Tuesday, April 9, 2013

Tears

It's weird how right now I just want to cry. I want to curl up in bed and cry. I should be happy. I just got done with the biggest stress that I had going at the moment. Maybe that is why I want to cry. I have been too busy to stop and think about how stressful it all was. Now I am just done and now the tears can flow. What a week. A week that is only half way over but has exhausted me. Sometimes I wonder if I am going to keep up with everything. I don't know. I miss my Lori. She always is there for me it doesn't matter how much time or space is between us she is just there. I can't believe she knew to call me today. She saved me today. I think I'll run a warm bath, put my head in the water so my ears can only hear the sound of the water and let go of all my thoughts. I wish my thoughts would stop. Hopefully a warm bath, some sleeping pills and good nights rest will allow me to forget the stress of today.

Let's Laugh

Let's laugh! I find myself needing to laugh, to giggle uncontrollably today! To look at life and laugh in it's face! I got myself in a pickle this week. Too many things to do and only one me. Okay, all you that know me this is a lie!
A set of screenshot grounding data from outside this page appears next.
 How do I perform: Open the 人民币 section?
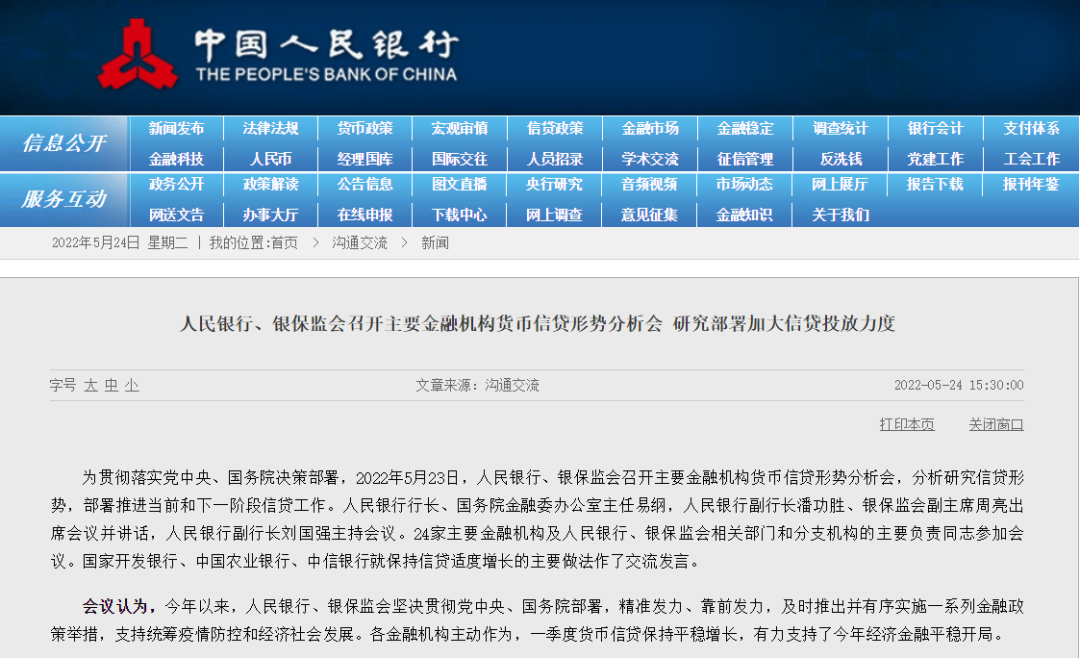pos(270,158)
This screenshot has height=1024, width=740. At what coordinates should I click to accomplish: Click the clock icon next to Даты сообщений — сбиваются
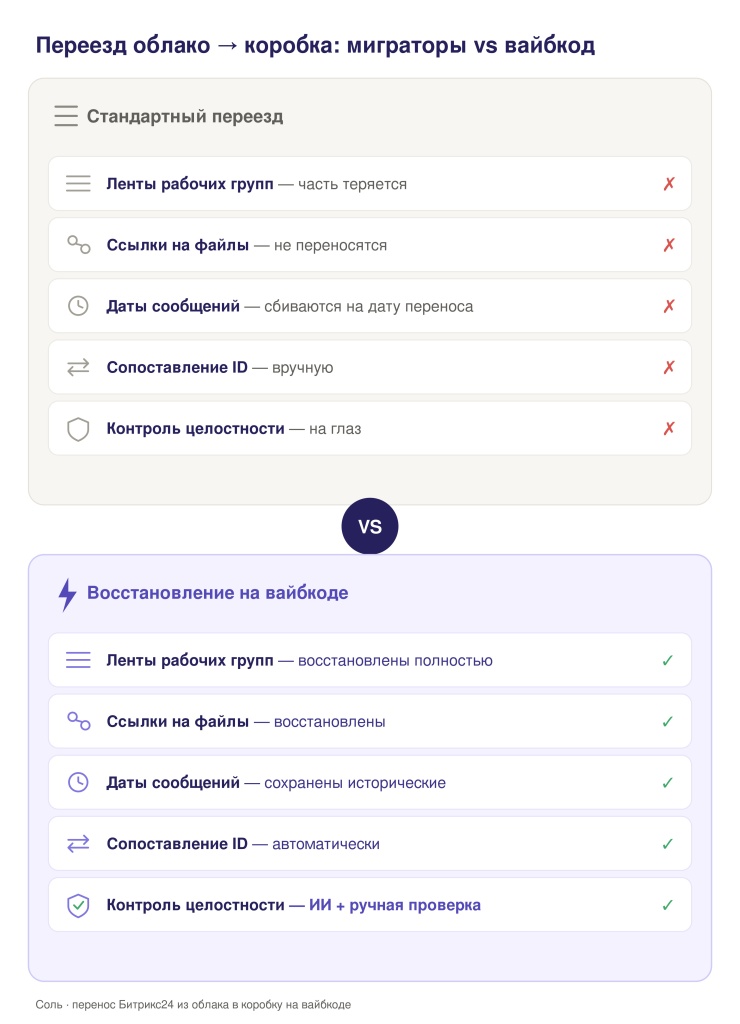78,306
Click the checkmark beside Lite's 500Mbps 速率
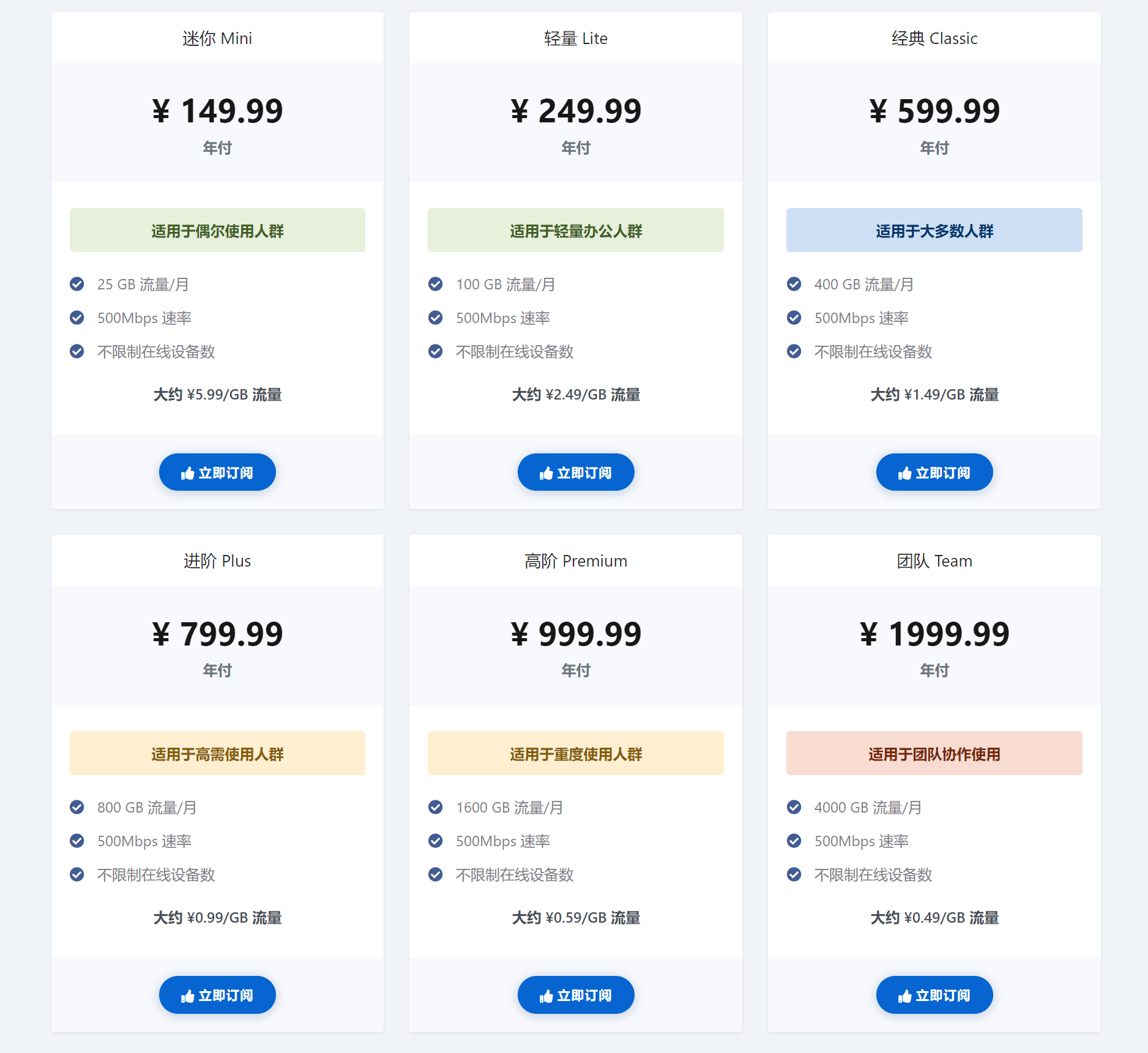This screenshot has width=1148, height=1053. point(435,318)
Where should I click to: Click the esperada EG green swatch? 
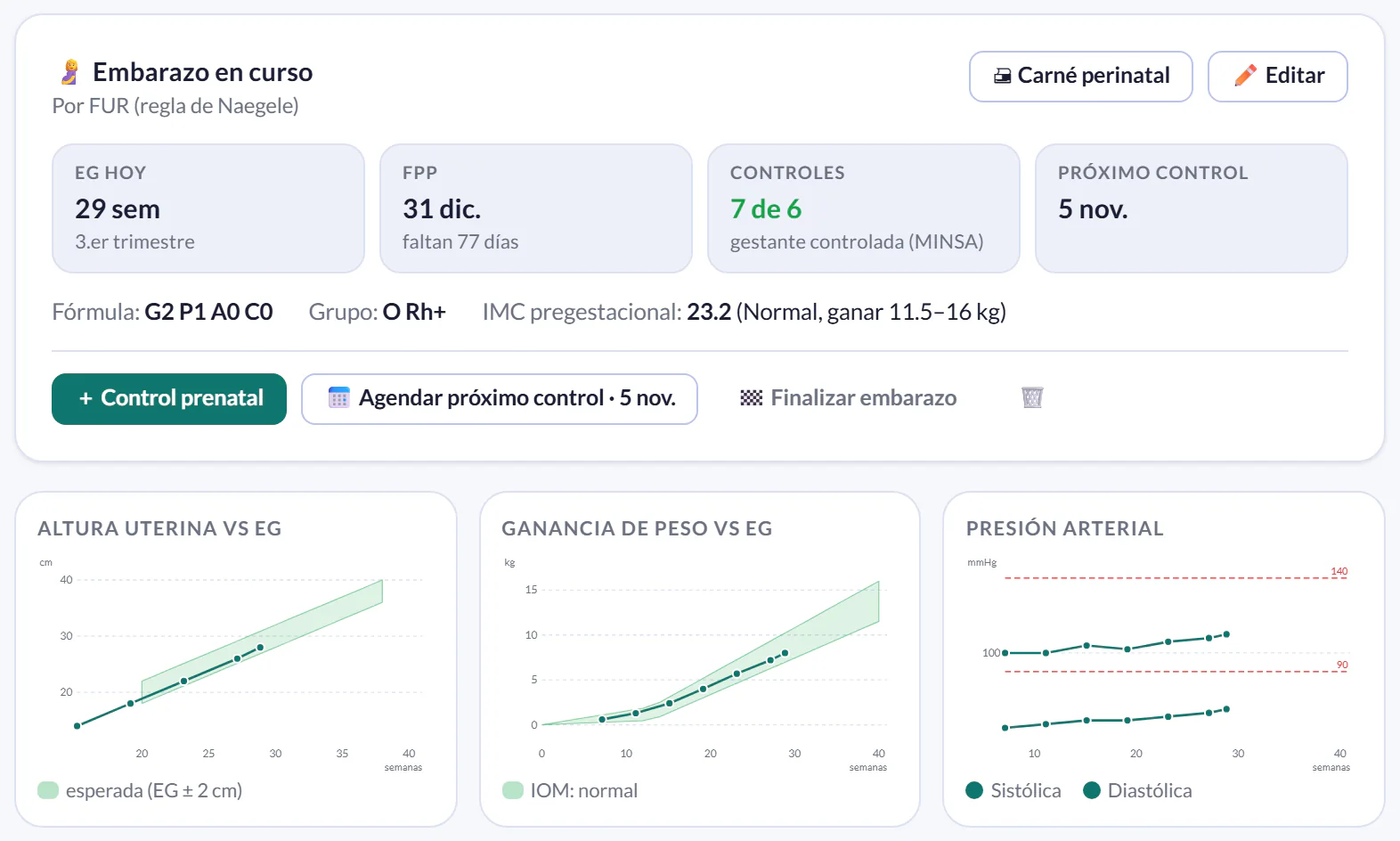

I'm in a pickle every week, and you know what I make it through, somehow. My sleep is interrupted by constant reminders of what I have for the week, what I need for the week (what they need, actually) So, I need to laugh!! I need to smile. Pinterest has the auto spell check changes that people have sent to friends and family. Hilarious! Not working today though. My favorite go to make me laugh is the story my neighbor Kris told me. He was draining fluids out of his car when all of a sudden he was covered in red. He just laid there under the car wondering what do I do now? All of a sudden a cop, fire trucks, ambulances are at his house a cop kicks his foot, and Kris said; hey! The cop jumped back and said a neighbor thought you were dead and called us. They thought the red was blood. This usually makes me chuckle, NOT today! I need to laugh. First one to make me laugh I will be so grateful!

Off to school

Today was Tyler's first day of Kindergarten. He handled it like a pro. He even ate breakfast there with help from his big sister. Wow! It feels like I just brought him home from the hospital. Really, It feels like I just brought Kyle-Jay home and he is 16. I cried like a baby when I dropped him off for his first day of Kindergarten. Sadly to say I cried for a good week. My life is changing so fast. My kids growing. I love my kids so much. I love seeing them grow and learn. It is so wonderful to hear their stories. It just goes by to fast. I hope they know how proud of them, how strong, smart and beautiful they are.